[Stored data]
***

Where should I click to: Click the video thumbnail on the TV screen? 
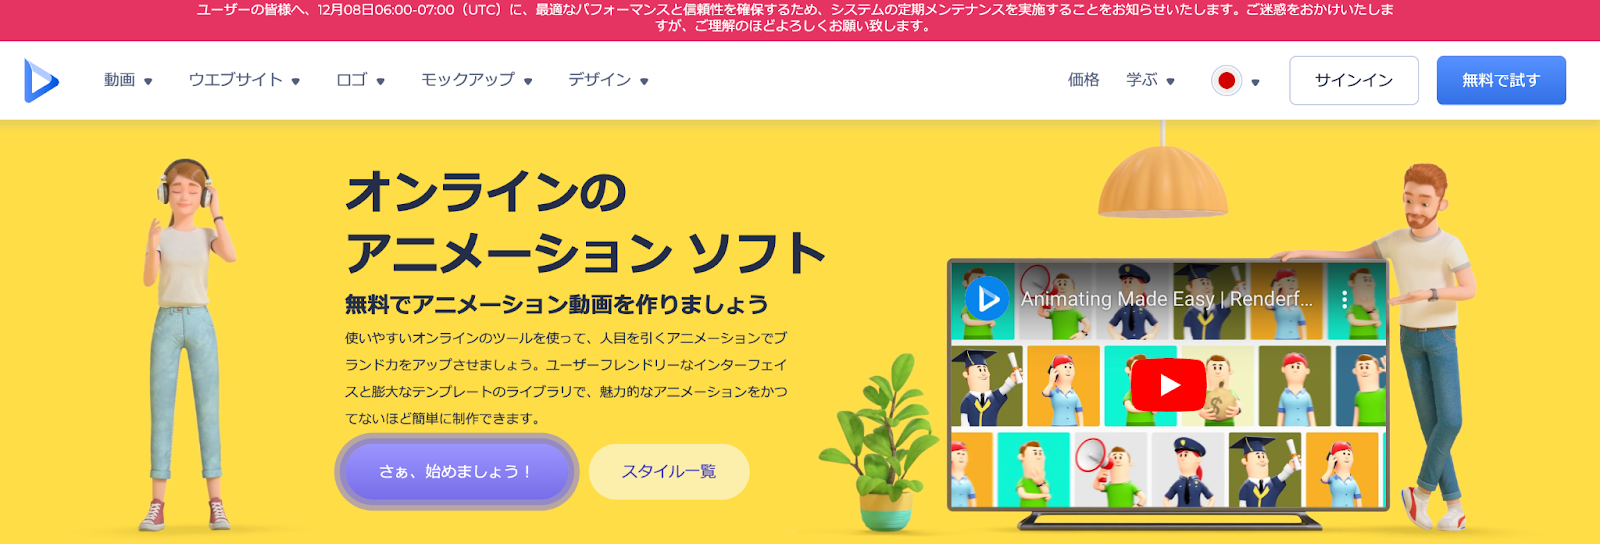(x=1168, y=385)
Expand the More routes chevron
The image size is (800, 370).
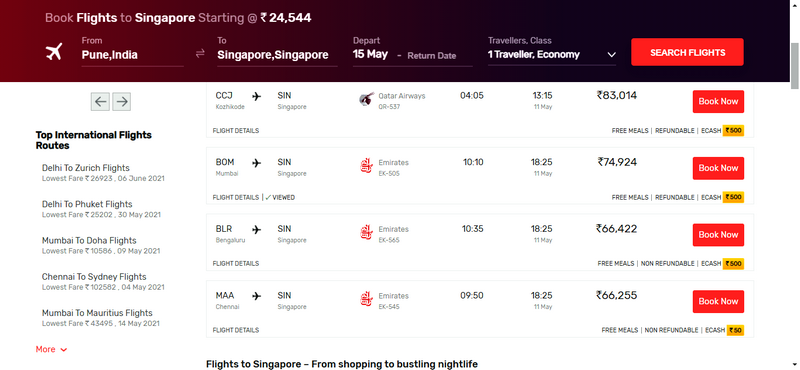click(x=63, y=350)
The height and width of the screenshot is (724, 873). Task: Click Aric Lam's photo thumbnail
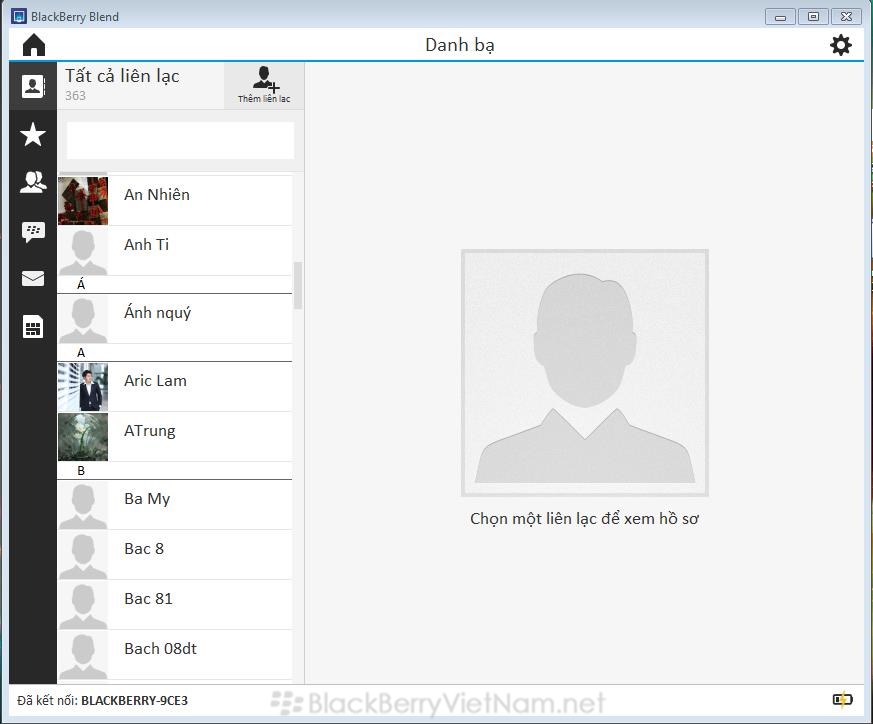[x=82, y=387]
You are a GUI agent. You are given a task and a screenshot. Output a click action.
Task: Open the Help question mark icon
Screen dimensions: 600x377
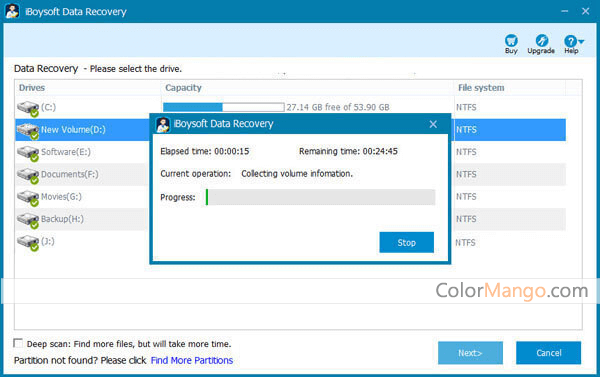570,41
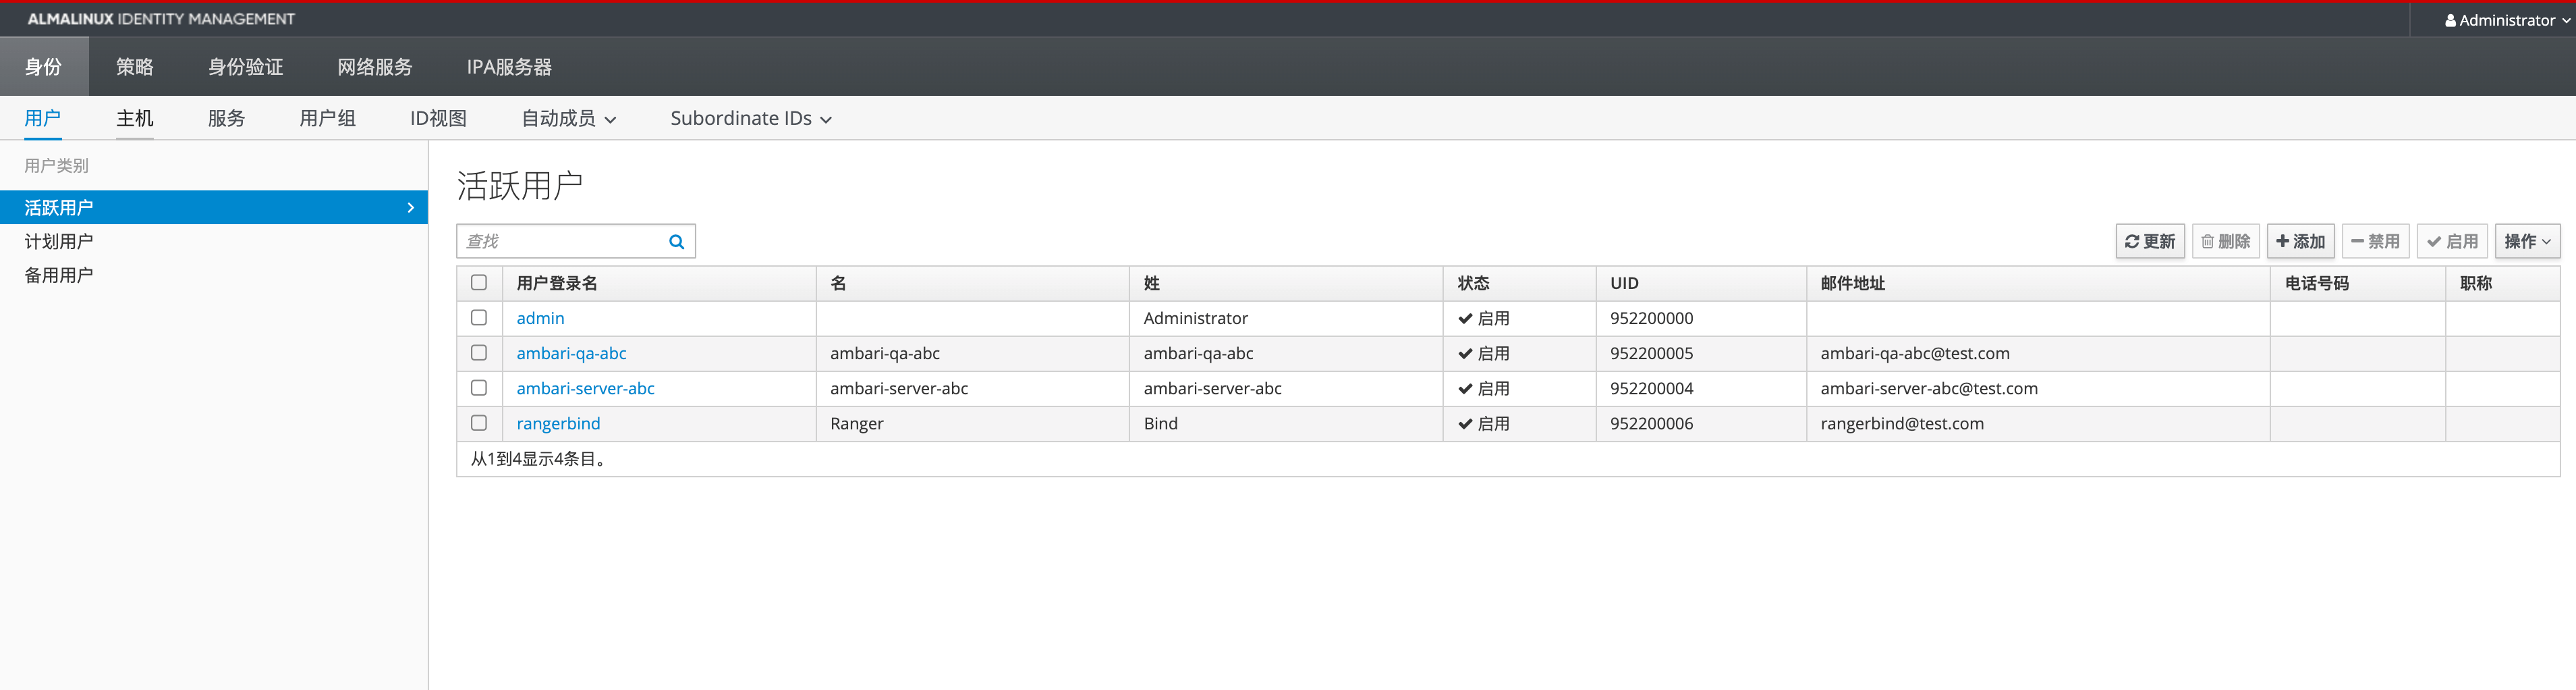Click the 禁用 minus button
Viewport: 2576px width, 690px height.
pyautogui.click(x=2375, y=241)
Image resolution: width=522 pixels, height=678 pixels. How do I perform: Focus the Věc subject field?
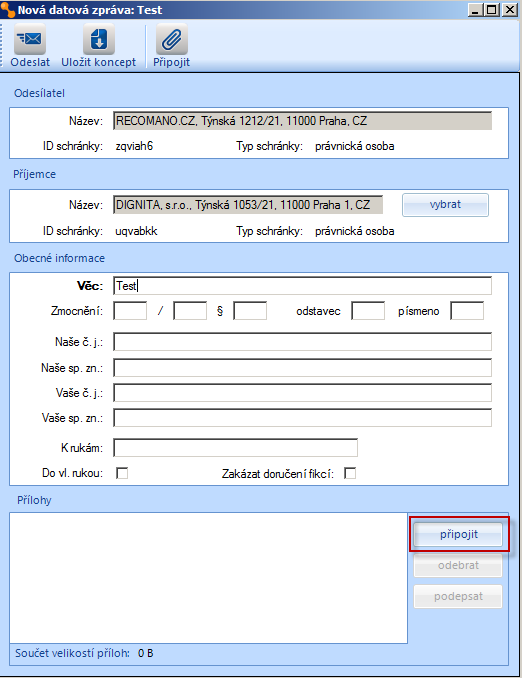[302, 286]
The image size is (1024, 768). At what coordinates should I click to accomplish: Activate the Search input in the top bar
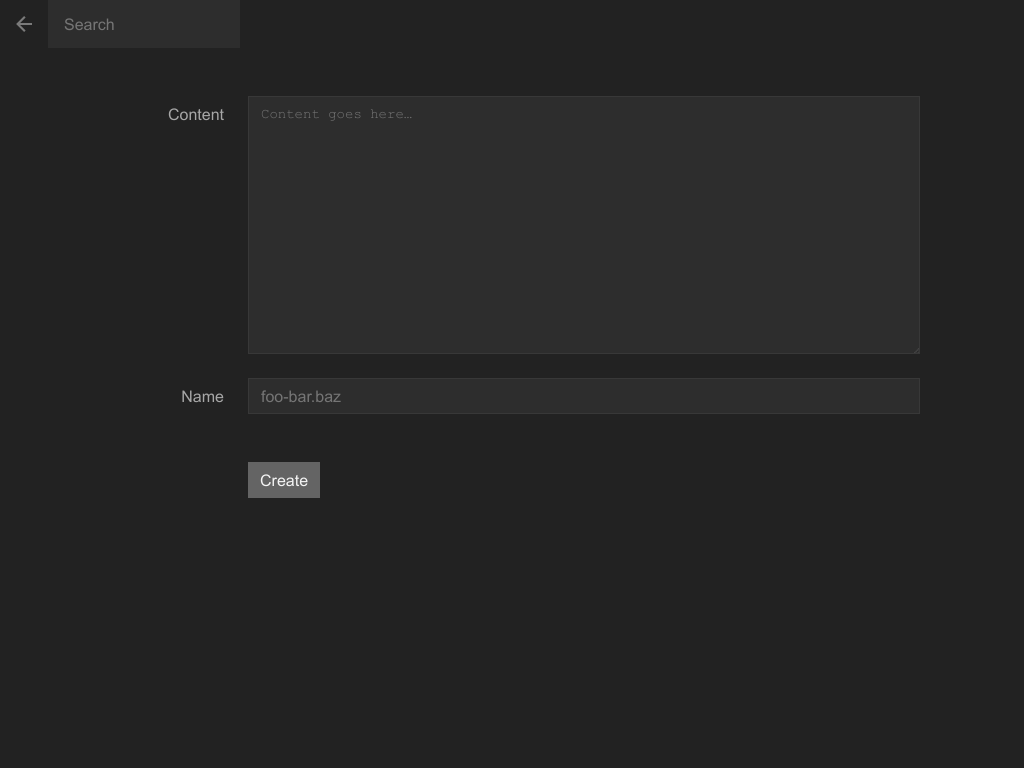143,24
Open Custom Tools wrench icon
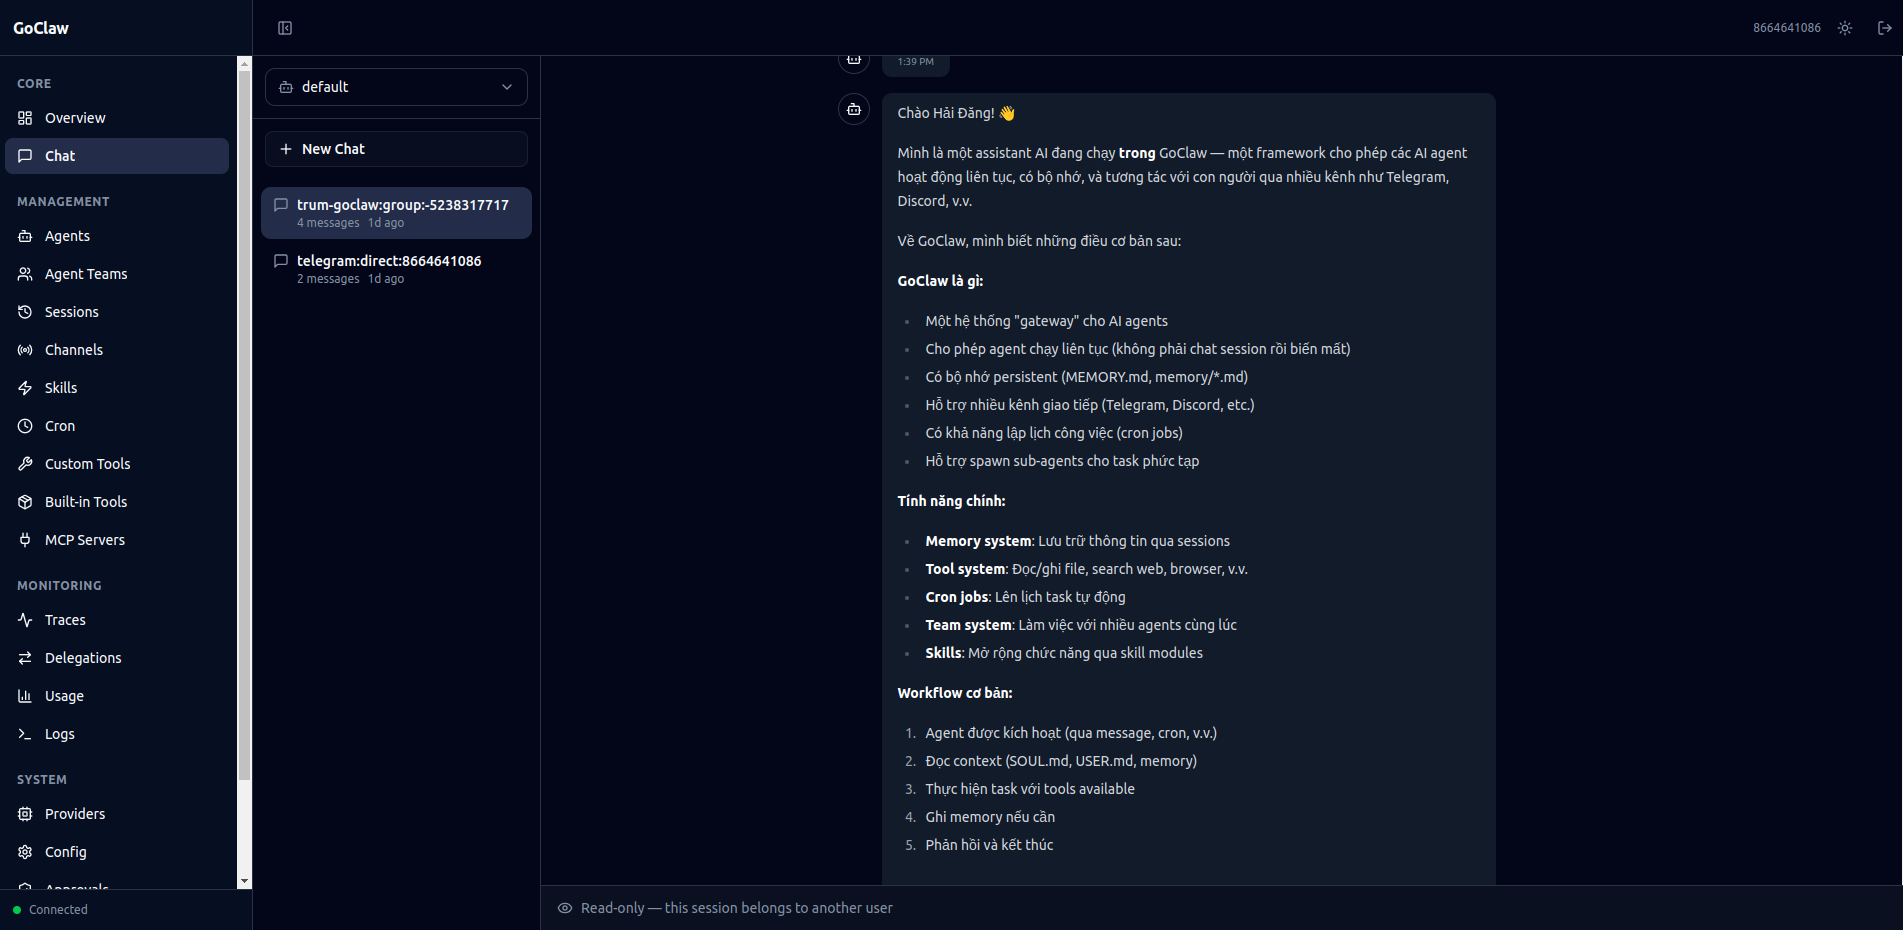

***

▶ **Exercise prompt**
Give all entries again verbatim, without any images.

▶ **Result**
Where should I click to: Click the video thumbnail on the TV screen? 
(x=1168, y=385)
Expand the More routes chevron
The image size is (800, 370).
click(x=63, y=350)
The height and width of the screenshot is (724, 873). Task: Click Aric Lam's photo thumbnail
[x=82, y=387]
You are a GUI agent. You are given a task and a screenshot. Output a click action.
Task: Open the Help question mark icon
Screen dimensions: 600x377
570,41
Click the 禁用 minus button
Viewport: 2576px width, 690px height.
pyautogui.click(x=2375, y=241)
Image resolution: width=522 pixels, height=678 pixels. How do I perform: Focus the Věc subject field?
[302, 286]
The image size is (1024, 768). At what coordinates should I click to accomplish: Activate the Search input in the top bar
143,24
Open Custom Tools wrench icon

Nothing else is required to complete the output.